A group of 50 people was attending a seminar.
The speaker noticed that he didn’t have everyone’s attention. He stopped and announced they were going to participate in a group activity, an ice breaker.
He started by giving each one a balloon. Each one was asked to write his/her name on it using a marker pen. Then all the balloons were collected and put in another room.
The delegates were then let in that room and asked to find the balloon which had their name written on it within 5 minutes. Everyone was frantically searching for their name, colliding with and pushing each other, tripping over one another’s feet. You can imagine the sheer chaos. Some were amused, others irritated—but everyone was intent on finding their balloon.
The outcome was as you’d expect: at the end of 5 minutes no one had pulled it off.
Once the wry grins and embarrassed disgust died down, each one was then directed this way: “Randomly, go in and collect a balloon and give it to the person whose name is written on it. Then bring your balloon with you, come on in and sit back down.”
They did. Within minutes everyone had their own balloon.
As the amazement abated, the speaker began once more, this time with an attentive, relaxed audience.

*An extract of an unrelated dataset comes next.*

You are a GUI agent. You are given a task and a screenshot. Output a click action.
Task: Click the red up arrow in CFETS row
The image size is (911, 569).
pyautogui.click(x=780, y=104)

His point? That little exercise dramatized exactly what is happening in most of our lives. We’re all frantically looking around for our own happiness, but clueless where to find it.
The truth has been right there all along. In our feverish searching we’ve just missed it. What is ‘it’?
Our happiness lies in the happiness of other people. Give them what makes them happy and you will get your own happiness in return.
And isn’t this what truly enriches all human interaction?